Wasteland/TIFF
Wasteland is a hard pill to swallow all at once: Grey, bleak, and tense, and with long stretches in the middle that play like filler meant to kill time until the big revelation at the end. Had I been following this series week by week, the tension of the mystery and promise of resolution might compel me to keep tuning in. Sitting down to watch all eight hours at once, I found myself getting restless and even bored: We know the twist is coming; let’s get to it already so I can go to the bathroom. Wasteland is not a bad series, but watching it at the festival was a punishing experience — less binge-watching than force-feeding. Even the show’s creator was impressed by the amount of people who stayed until the end.
The rest of Primetime was a tasting menu. The program screened the first three episodes of Transparent’s third season, which will be available on Amazon Prime on Friday; three half-hour episodes from the middle of the first season of nirvanna the band the show, a half-hour Canadian comedy airing on Viceland in 2017; two hour-long episodes from Black Mirror’s third season, streaming on Netflix in October; and two episodes of the Kenyan web series Tuko Macho.

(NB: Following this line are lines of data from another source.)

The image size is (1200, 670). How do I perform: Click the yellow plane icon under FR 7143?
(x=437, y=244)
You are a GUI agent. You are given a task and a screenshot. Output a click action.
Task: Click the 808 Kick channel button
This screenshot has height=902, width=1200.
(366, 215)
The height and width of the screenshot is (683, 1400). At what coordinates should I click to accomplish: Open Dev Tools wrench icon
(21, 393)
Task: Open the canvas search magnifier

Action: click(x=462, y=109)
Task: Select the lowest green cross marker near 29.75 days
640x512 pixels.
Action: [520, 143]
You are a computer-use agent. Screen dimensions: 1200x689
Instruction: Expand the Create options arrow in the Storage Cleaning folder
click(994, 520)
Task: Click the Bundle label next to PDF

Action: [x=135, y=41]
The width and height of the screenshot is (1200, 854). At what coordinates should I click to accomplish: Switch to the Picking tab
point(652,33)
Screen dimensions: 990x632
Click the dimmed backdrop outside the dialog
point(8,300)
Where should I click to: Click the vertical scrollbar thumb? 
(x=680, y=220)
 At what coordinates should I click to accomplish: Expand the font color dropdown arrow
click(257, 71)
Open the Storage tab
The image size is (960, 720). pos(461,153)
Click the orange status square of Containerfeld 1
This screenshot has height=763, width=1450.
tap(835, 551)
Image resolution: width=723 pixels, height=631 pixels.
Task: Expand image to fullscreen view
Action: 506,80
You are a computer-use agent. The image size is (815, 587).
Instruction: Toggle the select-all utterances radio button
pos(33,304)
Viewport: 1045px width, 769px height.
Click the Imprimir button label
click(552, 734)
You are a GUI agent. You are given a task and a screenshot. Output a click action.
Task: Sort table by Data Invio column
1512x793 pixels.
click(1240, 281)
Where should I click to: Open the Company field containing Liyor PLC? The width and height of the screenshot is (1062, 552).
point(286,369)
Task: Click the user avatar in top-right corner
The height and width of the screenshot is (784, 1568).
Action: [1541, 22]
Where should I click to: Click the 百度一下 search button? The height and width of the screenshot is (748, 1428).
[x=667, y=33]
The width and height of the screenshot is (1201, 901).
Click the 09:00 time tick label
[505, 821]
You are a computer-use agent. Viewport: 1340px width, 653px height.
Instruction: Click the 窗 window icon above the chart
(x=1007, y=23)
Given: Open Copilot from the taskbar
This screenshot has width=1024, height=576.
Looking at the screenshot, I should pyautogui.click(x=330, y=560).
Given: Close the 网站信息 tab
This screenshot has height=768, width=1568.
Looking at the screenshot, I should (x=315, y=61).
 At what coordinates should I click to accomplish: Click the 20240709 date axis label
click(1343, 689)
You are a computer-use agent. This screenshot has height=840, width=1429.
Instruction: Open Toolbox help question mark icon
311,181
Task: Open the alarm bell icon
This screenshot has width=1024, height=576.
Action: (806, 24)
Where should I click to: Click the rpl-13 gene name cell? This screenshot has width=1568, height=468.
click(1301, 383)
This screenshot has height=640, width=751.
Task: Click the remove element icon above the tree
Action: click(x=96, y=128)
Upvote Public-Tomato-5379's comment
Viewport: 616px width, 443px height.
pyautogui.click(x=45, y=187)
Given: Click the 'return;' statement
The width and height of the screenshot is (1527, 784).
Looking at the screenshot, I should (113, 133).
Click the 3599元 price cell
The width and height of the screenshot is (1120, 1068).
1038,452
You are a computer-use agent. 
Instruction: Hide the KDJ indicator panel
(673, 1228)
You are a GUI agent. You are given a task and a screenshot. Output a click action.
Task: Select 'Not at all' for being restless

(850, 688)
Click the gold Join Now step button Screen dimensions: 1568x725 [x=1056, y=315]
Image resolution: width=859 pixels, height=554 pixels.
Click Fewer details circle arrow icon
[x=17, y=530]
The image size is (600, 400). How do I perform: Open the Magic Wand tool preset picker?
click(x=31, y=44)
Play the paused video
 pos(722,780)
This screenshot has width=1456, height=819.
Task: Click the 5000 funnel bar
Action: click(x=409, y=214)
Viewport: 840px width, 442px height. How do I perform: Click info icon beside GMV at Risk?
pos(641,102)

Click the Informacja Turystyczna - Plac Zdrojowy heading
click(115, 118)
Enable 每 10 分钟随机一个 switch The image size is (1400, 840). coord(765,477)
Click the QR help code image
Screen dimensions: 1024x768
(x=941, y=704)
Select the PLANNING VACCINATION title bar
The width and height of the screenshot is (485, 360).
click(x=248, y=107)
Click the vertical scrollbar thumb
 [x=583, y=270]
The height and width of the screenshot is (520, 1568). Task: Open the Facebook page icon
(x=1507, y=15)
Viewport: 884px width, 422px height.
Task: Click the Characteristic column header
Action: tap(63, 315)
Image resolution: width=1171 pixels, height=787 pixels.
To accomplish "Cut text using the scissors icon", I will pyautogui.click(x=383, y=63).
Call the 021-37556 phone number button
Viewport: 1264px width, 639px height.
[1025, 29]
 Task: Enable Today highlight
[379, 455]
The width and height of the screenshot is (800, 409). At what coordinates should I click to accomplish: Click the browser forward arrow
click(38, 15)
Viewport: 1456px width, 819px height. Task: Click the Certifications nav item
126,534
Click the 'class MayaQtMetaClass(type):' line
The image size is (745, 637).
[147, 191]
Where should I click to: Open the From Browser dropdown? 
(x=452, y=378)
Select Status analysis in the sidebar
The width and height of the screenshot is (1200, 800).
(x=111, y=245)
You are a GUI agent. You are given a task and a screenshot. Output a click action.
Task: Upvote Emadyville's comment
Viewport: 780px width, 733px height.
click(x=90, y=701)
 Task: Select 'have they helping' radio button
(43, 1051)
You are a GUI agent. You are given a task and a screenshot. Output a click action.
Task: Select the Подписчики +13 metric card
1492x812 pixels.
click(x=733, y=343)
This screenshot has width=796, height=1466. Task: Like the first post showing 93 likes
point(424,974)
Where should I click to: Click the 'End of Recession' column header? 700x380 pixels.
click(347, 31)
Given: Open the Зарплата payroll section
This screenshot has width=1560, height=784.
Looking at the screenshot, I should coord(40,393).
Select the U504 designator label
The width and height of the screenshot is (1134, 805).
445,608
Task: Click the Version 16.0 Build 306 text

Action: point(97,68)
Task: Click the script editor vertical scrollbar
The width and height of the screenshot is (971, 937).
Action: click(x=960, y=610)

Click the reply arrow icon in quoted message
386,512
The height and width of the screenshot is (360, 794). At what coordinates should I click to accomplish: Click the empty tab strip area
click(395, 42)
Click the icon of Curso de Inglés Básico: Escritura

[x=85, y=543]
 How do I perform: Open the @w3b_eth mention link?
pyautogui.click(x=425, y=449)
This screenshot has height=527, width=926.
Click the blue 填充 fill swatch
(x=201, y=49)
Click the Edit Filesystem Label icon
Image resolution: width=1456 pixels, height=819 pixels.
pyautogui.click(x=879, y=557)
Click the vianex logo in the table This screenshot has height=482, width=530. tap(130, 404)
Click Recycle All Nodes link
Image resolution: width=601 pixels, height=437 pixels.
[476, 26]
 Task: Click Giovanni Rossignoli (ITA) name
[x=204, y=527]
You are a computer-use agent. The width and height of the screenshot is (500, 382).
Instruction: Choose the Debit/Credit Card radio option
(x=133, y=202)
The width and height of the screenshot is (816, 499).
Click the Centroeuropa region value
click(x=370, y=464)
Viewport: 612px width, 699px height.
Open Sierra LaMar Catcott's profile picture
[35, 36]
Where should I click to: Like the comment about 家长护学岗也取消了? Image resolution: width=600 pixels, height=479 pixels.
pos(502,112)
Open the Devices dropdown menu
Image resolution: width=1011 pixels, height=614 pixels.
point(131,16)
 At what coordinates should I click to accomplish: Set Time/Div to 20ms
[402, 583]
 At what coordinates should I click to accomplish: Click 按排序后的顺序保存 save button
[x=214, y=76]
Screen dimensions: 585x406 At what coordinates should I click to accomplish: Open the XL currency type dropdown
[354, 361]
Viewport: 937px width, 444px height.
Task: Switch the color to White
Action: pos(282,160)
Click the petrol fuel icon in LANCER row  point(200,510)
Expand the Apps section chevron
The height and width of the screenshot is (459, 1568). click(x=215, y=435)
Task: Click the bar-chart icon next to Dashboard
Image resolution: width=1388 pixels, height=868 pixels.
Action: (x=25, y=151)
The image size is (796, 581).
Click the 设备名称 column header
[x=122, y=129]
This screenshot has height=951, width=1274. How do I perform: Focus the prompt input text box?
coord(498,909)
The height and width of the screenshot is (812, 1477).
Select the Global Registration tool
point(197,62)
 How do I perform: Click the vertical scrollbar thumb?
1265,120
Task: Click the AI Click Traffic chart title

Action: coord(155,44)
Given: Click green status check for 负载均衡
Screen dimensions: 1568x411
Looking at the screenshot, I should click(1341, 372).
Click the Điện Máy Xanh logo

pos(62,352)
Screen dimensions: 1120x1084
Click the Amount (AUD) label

The inclusion of Transparent and Black Mirror follows the TIFF tradition of giving a platform to blockbusters that will do just fine without the festival buzz (the opening film this year was Antoine Fuqua’s star-studded remake of The Magnificent Seven, out this week). The new episodes of both series were terrific, but given that both will be available to stream online within the next few weeks — and that both are already highly anticipated, critically lauded series — their inclusion in the festival felt a bit beside the point.
Transparent/TIFF
Incorporating ambitious, visually rich TV series in a popular film festival may seem like a natural step in TV’s climb up the pop culture ladder. But as more of us watch TV on our own schedule and our own devices, watching a movie in a theater is one of the few communal artistic experiences that remain accessible to most people in most parts of the world. Maybe it’s not so bad to keep film in the cinema and television in our living rooms. I want to go out to a movie, but I want to come home to TV.